* _Dataset entries_

· · · · ·

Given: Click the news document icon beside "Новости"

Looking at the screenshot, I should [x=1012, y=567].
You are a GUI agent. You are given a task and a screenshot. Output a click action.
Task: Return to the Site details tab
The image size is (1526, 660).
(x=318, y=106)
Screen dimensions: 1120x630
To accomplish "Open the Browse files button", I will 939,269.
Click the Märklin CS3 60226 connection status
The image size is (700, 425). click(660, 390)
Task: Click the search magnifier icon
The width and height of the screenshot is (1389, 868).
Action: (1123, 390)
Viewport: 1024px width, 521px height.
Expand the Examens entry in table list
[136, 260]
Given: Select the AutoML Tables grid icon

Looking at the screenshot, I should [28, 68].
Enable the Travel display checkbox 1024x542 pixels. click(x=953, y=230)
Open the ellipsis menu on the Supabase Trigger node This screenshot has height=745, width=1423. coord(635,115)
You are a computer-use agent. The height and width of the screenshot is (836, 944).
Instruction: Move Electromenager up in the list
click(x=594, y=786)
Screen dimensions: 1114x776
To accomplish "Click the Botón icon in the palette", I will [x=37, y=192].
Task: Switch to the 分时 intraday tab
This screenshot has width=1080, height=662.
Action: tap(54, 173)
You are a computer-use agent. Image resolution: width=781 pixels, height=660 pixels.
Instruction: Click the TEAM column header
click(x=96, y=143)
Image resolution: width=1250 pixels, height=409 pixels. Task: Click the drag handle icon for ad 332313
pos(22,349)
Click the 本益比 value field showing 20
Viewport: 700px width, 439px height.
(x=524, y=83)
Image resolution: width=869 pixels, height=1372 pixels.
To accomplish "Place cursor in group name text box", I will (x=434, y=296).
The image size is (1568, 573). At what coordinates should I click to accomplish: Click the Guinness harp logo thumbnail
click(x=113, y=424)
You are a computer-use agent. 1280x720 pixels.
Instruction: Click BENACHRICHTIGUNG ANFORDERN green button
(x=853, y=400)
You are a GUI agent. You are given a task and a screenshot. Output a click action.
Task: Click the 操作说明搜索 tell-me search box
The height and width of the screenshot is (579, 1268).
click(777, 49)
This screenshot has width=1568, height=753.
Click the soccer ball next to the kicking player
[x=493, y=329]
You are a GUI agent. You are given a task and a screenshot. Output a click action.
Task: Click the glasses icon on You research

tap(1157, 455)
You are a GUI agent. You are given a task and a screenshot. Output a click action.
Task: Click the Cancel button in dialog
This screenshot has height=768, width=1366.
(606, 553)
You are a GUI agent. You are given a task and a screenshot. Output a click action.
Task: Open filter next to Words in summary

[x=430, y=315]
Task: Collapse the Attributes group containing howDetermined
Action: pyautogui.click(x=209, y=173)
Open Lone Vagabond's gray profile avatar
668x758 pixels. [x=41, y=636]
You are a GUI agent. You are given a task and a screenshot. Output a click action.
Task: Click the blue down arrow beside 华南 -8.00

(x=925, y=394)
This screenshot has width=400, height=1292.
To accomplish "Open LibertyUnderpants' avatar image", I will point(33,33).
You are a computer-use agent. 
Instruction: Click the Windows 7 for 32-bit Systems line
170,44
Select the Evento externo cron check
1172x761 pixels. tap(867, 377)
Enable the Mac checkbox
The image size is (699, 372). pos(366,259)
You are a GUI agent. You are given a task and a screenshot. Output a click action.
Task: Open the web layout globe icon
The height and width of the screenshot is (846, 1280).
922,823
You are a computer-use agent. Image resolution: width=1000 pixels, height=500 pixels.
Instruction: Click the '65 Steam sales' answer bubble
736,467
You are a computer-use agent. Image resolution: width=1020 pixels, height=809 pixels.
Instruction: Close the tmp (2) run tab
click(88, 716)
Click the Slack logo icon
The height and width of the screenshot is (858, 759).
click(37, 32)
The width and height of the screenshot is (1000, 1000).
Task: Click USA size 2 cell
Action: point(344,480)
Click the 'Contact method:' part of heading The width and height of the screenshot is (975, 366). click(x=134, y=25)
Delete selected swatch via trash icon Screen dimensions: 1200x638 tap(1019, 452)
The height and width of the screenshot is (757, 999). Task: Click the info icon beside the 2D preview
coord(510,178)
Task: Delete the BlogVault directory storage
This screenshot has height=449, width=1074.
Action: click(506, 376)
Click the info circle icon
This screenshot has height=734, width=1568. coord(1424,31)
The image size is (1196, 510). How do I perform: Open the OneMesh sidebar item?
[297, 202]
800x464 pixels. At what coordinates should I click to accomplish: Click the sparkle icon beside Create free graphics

· · · · ·

* _Requirement_
All entries above need to be copied verbatim.

* _Task result_
Given: Click the news document icon beside "Новости"

Looking at the screenshot, I should [x=1012, y=567].
You are a GUI agent. You are given a task and a screenshot. Output a click action.
Task: Return to the Site details tab
The image size is (1526, 660).
(x=318, y=106)
Screen dimensions: 1120x630
To accomplish "Open the Browse files button", I will 939,269.
Click the Märklin CS3 60226 connection status
The image size is (700, 425). click(660, 390)
Task: Click the search magnifier icon
The width and height of the screenshot is (1389, 868).
Action: (1123, 390)
Viewport: 1024px width, 521px height.
Expand the Examens entry in table list
[136, 260]
Given: Select the AutoML Tables grid icon

Looking at the screenshot, I should [28, 68].
Enable the Travel display checkbox 1024x542 pixels. click(x=953, y=230)
Open the ellipsis menu on the Supabase Trigger node This screenshot has height=745, width=1423. coord(635,115)
You are a computer-use agent. The height and width of the screenshot is (836, 944).
Instruction: Move Electromenager up in the list
click(x=594, y=786)
Screen dimensions: 1114x776
To accomplish "Click the Botón icon in the palette", I will [x=37, y=192].
Task: Switch to the 分时 intraday tab
This screenshot has width=1080, height=662.
Action: tap(54, 173)
You are a computer-use agent. Image resolution: width=781 pixels, height=660 pixels.
Instruction: Click the TEAM column header
click(x=96, y=143)
Image resolution: width=1250 pixels, height=409 pixels. Task: Click the drag handle icon for ad 332313
pos(22,349)
Click the 本益比 value field showing 20
Viewport: 700px width, 439px height.
(x=524, y=83)
Image resolution: width=869 pixels, height=1372 pixels.
To accomplish "Place cursor in group name text box", I will (x=434, y=296).
The image size is (1568, 573). At what coordinates should I click to accomplish: Click the Guinness harp logo thumbnail
click(x=113, y=424)
You are a computer-use agent. 1280x720 pixels.
Instruction: Click BENACHRICHTIGUNG ANFORDERN green button
(x=853, y=400)
You are a GUI agent. You are given a task and a screenshot. Output a click action.
Task: Click the 操作说明搜索 tell-me search box
The height and width of the screenshot is (579, 1268).
click(777, 49)
This screenshot has width=1568, height=753.
Click the soccer ball next to the kicking player
[x=493, y=329]
You are a GUI agent. You are given a task and a screenshot. Output a click action.
Task: Click the glasses icon on You research

tap(1157, 455)
You are a GUI agent. You are given a task and a screenshot. Output a click action.
Task: Click the Cancel button in dialog
This screenshot has height=768, width=1366.
(606, 553)
You are a GUI agent. You are given a task and a screenshot. Output a click action.
Task: Open filter next to Words in summary

[x=430, y=315]
Task: Collapse the Attributes group containing howDetermined
Action: pyautogui.click(x=209, y=173)
Open Lone Vagabond's gray profile avatar
668x758 pixels. [x=41, y=636]
You are a GUI agent. You are given a task and a screenshot. Output a click action.
Task: Click the blue down arrow beside 华南 -8.00

(x=925, y=394)
This screenshot has width=400, height=1292.
To accomplish "Open LibertyUnderpants' avatar image", I will point(33,33).
You are a computer-use agent. 
Instruction: Click the Windows 7 for 32-bit Systems line
170,44
Select the Evento externo cron check
1172x761 pixels. tap(867, 377)
Enable the Mac checkbox
The image size is (699, 372). pos(366,259)
You are a GUI agent. You are given a task and a screenshot. Output a click action.
Task: Open the web layout globe icon
The height and width of the screenshot is (846, 1280).
922,823
You are a computer-use agent. Image resolution: width=1000 pixels, height=500 pixels.
Instruction: Click the '65 Steam sales' answer bubble
736,467
You are a computer-use agent. Image resolution: width=1020 pixels, height=809 pixels.
Instruction: Close the tmp (2) run tab
click(88, 716)
Click the Slack logo icon
The height and width of the screenshot is (858, 759).
click(37, 32)
The width and height of the screenshot is (1000, 1000).
Task: Click USA size 2 cell
Action: point(344,480)
Click the 'Contact method:' part of heading The width and height of the screenshot is (975, 366). click(x=134, y=25)
Delete selected swatch via trash icon Screen dimensions: 1200x638 tap(1019, 452)
The height and width of the screenshot is (757, 999). Task: Click the info icon beside the 2D preview
coord(510,178)
Task: Delete the BlogVault directory storage
This screenshot has height=449, width=1074.
Action: click(506, 376)
Click the info circle icon
This screenshot has height=734, width=1568. coord(1424,31)
The image size is (1196, 510). How do I perform: Open the OneMesh sidebar item?
[297, 202]
800x464 pixels. At what coordinates should I click to accomplish: Click the sparkle icon beside Create free graphics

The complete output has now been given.